Brief ▸ Nothing but the pictures should be left out when the entries below are duplicated.

Given records START

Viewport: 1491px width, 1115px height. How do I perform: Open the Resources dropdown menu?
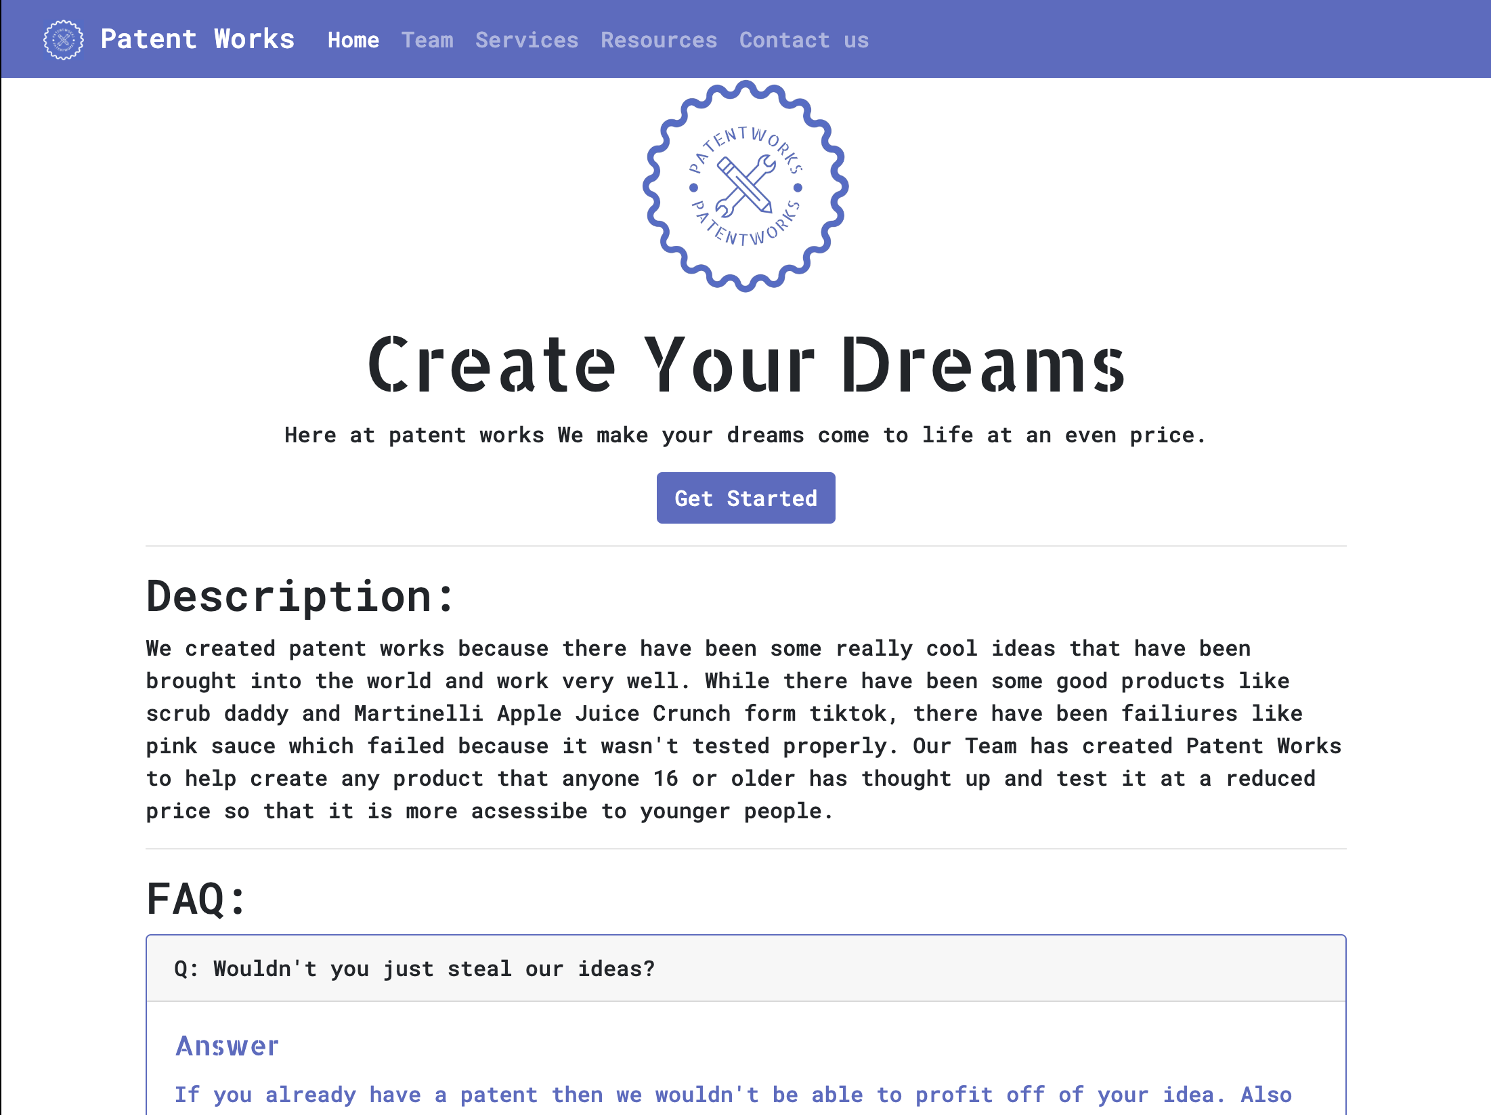(659, 40)
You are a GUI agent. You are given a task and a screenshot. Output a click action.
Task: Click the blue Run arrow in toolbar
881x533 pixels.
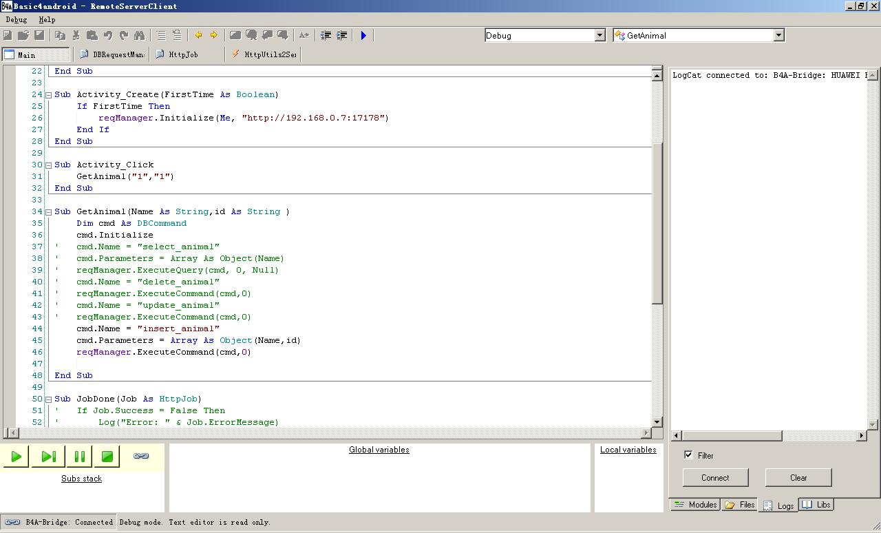coord(363,35)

Given records END

Result for this exercise ▸
Viewport: 1491px width, 1115px height. How do I perform: Open the Resources dropdown menu?
(659, 40)
You are a GUI agent. You are given a task and a screenshot. Output a click action.
Task: Click the blue Run arrow in toolbar
881x533 pixels.
coord(363,35)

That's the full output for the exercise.